When the new human reference genome was released over two years ago, it was hailed as a significant step forward for next generation sequencing. Compared to GRCh37, the new GRCH38 reference assembly fixed gaps, repaired incorrect sequences and offered access to sections of the genome that had been previously unaccounted for. Despite these improvements, adoption of the new assembly has proven to be a headache for many researchers. Whether due to the lack of required annotations, or the weight of their archived data on GRCh37, some organizations have chosen to simply stick with the old assembly while others have begun using GRCh38 on new projects leading to data that can not be compared between the different versions.
Ultimately, organizations need some way to convert between assemblies in order to perform data integration, annotation and visualization. Two existing options for performing this conversion are UCSC’s Liftover and NCBI’s Remap tool. The first maps genomic positions between assemblies and performs strand-flipping where necessary, while the second converts genomic positions and performs more complex operations to convert the variant alleles. Both of these tools are freely available online, and can convert between a number of different assemblies.
At Golden Helix, we have developed our own implementation of Liftover and have made a few improvements to the algorithm. When a genomic coordinate is converted using Liftover, it is possible that the original reference sequence will not match the reference at the newly mapped position. One reason for this is that a variant that was considered an alternate in the source assembly is now considered the reference in the target assembly. An example of this can be seen by looking at rs1763642. In GRCh37, this variant had a Ref/Alt of “C/T” as shown below:
However, in GRCh38 the allele at this position in the reference assembly was changed from a “C” to a “T” and, as a result, the reference and alternate for rs1763642 were swapped as shown below:
Our approach identifies these Ref/Alt swaps and corrects for them upon conversion by comparing the reference and alternate in the unconverted variant against the reference for the target assembly. If the reference doesn’t match but the alternate does, then we know that the Ref/Alt should be swapped when converting to the new assembly.

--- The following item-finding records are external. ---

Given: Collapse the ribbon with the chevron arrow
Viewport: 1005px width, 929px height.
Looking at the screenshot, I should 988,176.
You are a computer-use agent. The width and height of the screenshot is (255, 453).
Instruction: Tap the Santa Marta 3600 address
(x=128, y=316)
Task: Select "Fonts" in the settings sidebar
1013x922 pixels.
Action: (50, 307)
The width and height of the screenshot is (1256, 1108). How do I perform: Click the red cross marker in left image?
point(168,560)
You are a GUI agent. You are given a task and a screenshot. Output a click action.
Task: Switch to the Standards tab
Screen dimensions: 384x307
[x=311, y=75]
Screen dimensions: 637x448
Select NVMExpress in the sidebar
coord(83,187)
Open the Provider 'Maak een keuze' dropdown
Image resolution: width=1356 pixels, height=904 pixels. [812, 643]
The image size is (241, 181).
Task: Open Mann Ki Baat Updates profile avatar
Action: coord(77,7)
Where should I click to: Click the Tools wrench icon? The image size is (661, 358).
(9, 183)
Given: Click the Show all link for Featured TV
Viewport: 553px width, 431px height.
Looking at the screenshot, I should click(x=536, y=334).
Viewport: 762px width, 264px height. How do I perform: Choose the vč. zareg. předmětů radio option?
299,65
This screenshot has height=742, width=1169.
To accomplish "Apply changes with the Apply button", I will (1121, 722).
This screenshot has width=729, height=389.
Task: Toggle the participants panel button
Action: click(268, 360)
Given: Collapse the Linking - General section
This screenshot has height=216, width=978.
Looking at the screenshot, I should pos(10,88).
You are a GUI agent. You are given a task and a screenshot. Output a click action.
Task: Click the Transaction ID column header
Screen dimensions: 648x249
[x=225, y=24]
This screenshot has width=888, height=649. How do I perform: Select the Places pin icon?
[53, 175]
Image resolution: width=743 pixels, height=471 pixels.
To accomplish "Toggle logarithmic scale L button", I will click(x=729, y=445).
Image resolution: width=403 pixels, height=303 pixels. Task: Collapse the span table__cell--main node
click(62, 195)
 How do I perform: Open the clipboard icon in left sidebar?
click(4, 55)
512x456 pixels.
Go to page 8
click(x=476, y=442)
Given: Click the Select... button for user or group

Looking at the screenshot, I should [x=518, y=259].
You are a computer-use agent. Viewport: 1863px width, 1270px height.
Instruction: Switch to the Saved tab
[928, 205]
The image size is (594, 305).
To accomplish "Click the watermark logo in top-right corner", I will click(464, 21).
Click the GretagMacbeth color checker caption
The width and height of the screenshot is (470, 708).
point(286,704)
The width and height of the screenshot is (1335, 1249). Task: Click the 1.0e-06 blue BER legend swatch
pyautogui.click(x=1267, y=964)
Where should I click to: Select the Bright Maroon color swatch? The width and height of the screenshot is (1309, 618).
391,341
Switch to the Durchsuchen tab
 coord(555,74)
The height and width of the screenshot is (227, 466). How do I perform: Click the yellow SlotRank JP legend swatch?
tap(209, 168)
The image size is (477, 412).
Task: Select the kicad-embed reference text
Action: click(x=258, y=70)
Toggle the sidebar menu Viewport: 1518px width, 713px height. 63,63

So, how does our implementation of Liftover compare to UCSC’s Liftover and NCBI’s Remap? To answer this question, we have run all three tools on a complete exome. We compared the percentage of variants that were successfully mapped from GRCh37 to GRCh38 using dbSNP coordinates and alleles on each assembly as a ground truth. For each algorithm, the graph below shows the percentage of variants that were correctly mapped to the corresponding dbSNP variant after conversion.
All three algorithms perform very well on this exome, successfully converting over 96% of the variants. Our implementation of Liftover has about a 2% improvement over USCS’s Liftover and has a success rate on par with NCBI’s Remap at around 98%.
Of course, there is more to the performance of these algorithms than the success rate. If an algorithm is unable to accurately convert a variant then, ideally, no result should be returned for that variant. Of the 35,718 variants evaluated above, NCBI’s Remap returned no results for 92 variants, however 568 of the converted variants failed to match the corresponding variant in dbSNP. For these cases, it would be better to return no result at all. In contrast, while our implementation failed to convert 484 variants, only 121 variants did not match their counterpart in dbSNP. One reason for this improvement is that we compare each converted variant to the target assembly and, if a mismatch between the reference sequence is found, then no result is returned.
Ultimately, the only way to get perfect conversion between two assemblies is to realign the sequence reads of your old data against the new reference assembly and for most labs, this is simply not an option. While none of these methods are perfect, all of the algorithms discussed here will correctly convert the vast majority of variants.
We are currently in the process of incorporating our implementation of Liftover into VarSeq and soon you will be able to utilize this powerful tool on your own data!
Hi, I was wondering about variants that occur between GRCh37 and GRCh38 but not between GRCh37 and the genome to be remapped- wouldn’t those need to be incorporated into the new file also? Say that in one region, both assemblies are identical except for one base, where GRCh37 has an A and GRCh38 has a G. The original vcf file has no variant at that base, so the genome to be remapped also had an A at that base. But once you map the coordinates, wouldn’t it now need a SNP at that location, where Ref is G and Alt is A?
Your are correct. In the case you describe, a variant that was not present based on the original assembly would now be present according to the new assembly. Based on this scenario, if such a variant was present in the vcf at that position in GRCh37 then it would be called as A/G with a genotype of 0/0. Since the reference at that position in GRCh38 is now G, that variant would be flipped so that it becomes G/A. However, if there was no variant at that position in the original vcf then no variant will be reported at that position after the conversion.